Have you built up a repertoire of pieces that you can play again or do you prefer to renew the adventure of interpretation each time?
I do like to vary my programmes during my concerts. I always find out about the history and the setting in which I am invited, what the history of the place or the city is, and I make the programme according to that; I need to connect with reality and I don't like to pretend that the outside world doesn't exist when I play, especially when I'm playing solo; it creates a kind of anchorage with the people who are listening to me. I remember this concert coinciding with the first day of the Arab Spring, which I wanted to celebrate with the audience. I also like to dedicate my concerts, for example, to those women in Poland who were fighting for the right to abortion; my programmes are always the fruit of a desire, mine or that of the programmers.
As for the repertoire, depending on the course of life, desires change: today, I play a lot of Éliane Radigue and Luc Ferrari, with the pleasure of the acoustic. I have played a lot of Sylvain Kassap, musical theatre... other directions are opening up with the piece that Kasper T. Toeplitz wrote for me and my participation in the IRE ensemble. With Toeplitz and Vigroux, I am moving more towards electronics. There are certain pieces, I'm thinking of Berio's Sequenza or those of Tôn-Tât Thiêt, that I try to keep under my fingers and others that I let go of.
I now favour longer pieces that offer the listener an immersive listening experience; I conceive of my concerts as performances without applause where I link the pieces together to install the audience in the listening experience and offer them a journey. I don't play the same thing as I did twenty years ago; perhaps thanks to Eliane who took me to other lands. 

What venues do you like to play in?
I try to avoid conventional concert halls. I like to be in a non-frontal relationship and to break the active/passive relationship between the performer and the audience; I invite the audience to be active; they can be seated comfortably but not necessarily facing me, waiting for something to happen; it is this relationship with the audience that we are constantly reexamining with Wilfried Wendling and I believe that the audience wants this. In my last creation Pandora I had a black box built where people enter two by two; we play for them, they walk in the dark, it's a bit worrying, like theatre, with other listening situations.

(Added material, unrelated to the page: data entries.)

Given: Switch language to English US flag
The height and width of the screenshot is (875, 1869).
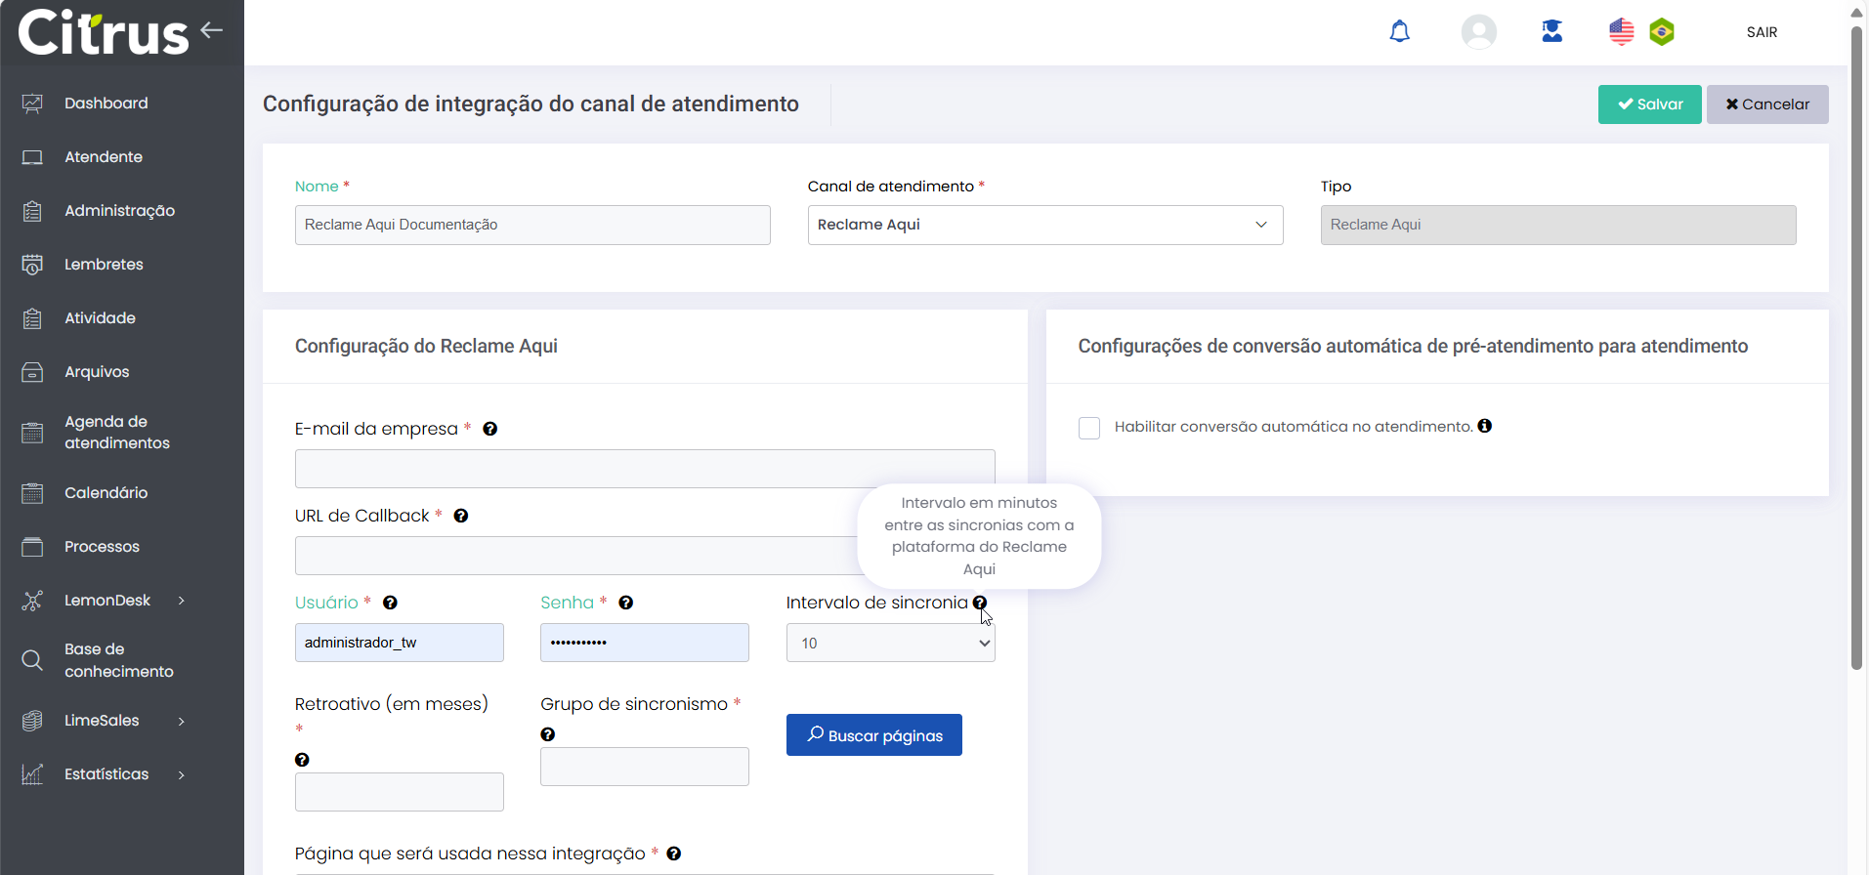Looking at the screenshot, I should pyautogui.click(x=1621, y=32).
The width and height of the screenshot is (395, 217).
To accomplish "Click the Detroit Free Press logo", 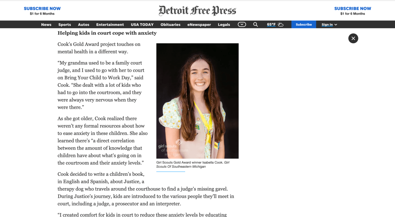I will (197, 10).
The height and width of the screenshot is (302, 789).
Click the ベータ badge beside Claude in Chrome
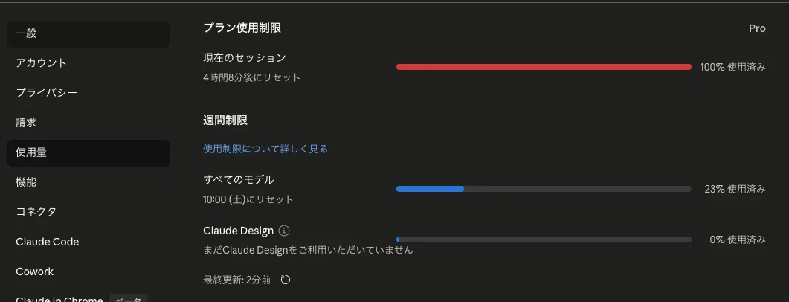129,299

You have created a new show Imaginarium with Wilfried Wendling in which literary texts, images, composition, improvisation and electronics converge. What guided this two-headed development?

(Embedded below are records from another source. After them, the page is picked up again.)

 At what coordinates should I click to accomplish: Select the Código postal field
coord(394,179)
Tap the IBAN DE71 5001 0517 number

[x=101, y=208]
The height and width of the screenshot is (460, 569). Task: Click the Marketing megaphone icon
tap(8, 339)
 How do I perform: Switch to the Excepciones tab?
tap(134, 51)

Immaginarium is the story of our collaboration, which goes back over twenty years. It all began with a piece that Wilfried Wendling wrote for me, Alchemy, regard en abyme. As a complement to the programme, I suggested that we improvise together, me on the harp, him at his computer; he was not yet used to improvising. That was the beginning of this long partnership. We both have the same questions, looking for a total show: theatre, scenography, lights that have become images and sound, since we are musicians. The immersive show is very widespread today, but it has occupied us for a very long time. Imaginarium reinvents itself at each performance, adapting to the place, to the here and now, with this share of risk that stimulates us and the love of play, humour, derision and fun in which we find ourselves. Wilfried comes from the theatre and I myself have hesitated a lot between directing and music: Imaginarium is a great space for invention.

Why did you choose the texts of Étienne Klein?

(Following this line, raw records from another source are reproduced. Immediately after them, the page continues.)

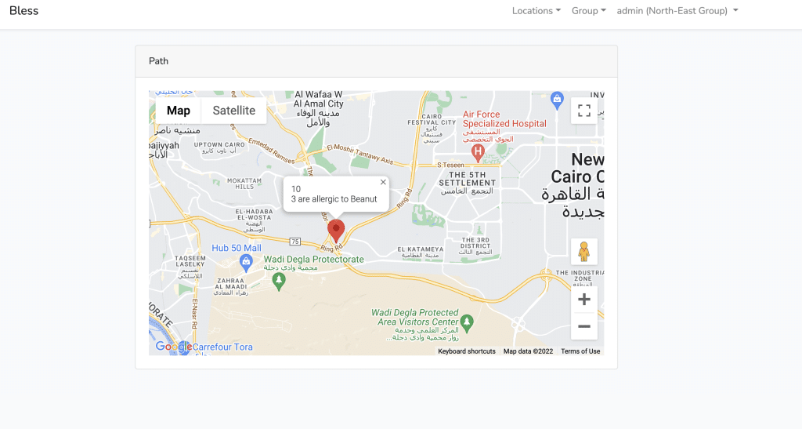Toggle fullscreen map view
Image resolution: width=802 pixels, height=429 pixels.
pyautogui.click(x=584, y=111)
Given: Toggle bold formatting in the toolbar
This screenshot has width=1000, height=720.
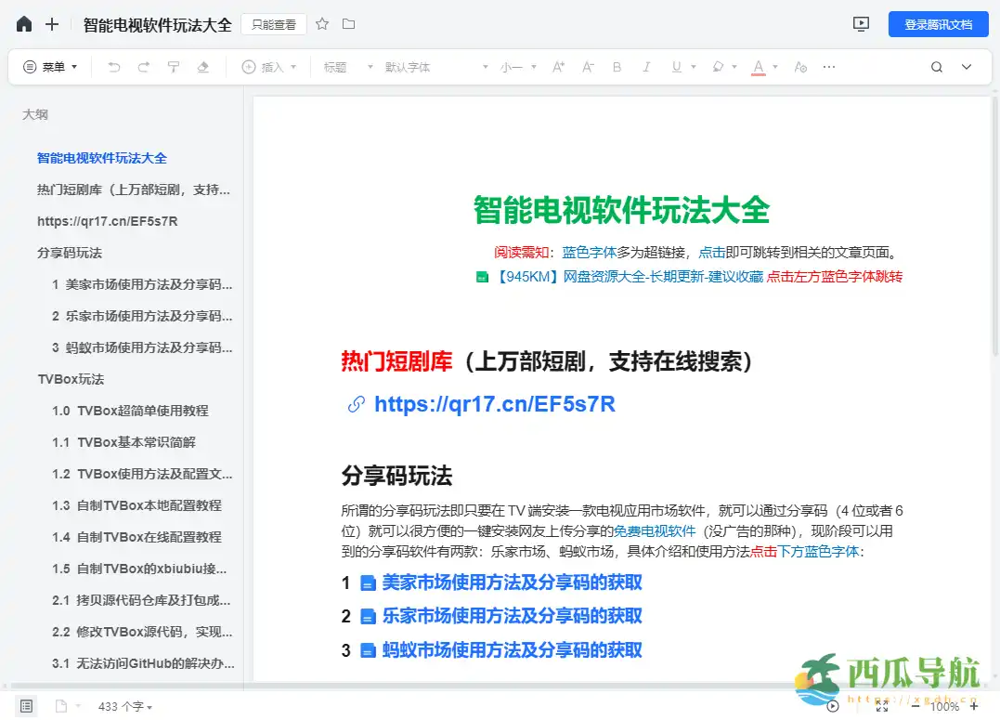Looking at the screenshot, I should (616, 67).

Wilfried and I listened to and read a lot of his texts, and we took some of his lectures. We wanted him to be on stage but this proved impossible. So we choreographed his speeches, worked on his body language, learnt some of his texts by heart; we became almost avatars ofEtienne Klein, on the borders of the real and the imaginary, of misappropriation and mise en abîme, in the manner of Marc-Antoine Mathieu's universe

What areas have you not yet tackled that tempt you today?
I want to integrate the body into the instrumental gesture, a way of deepening the time and space of the performance.
I have also just finished what I call "an animated score", an animated drawing-poem in the form of a film that will be the subject of an installation... see you next September.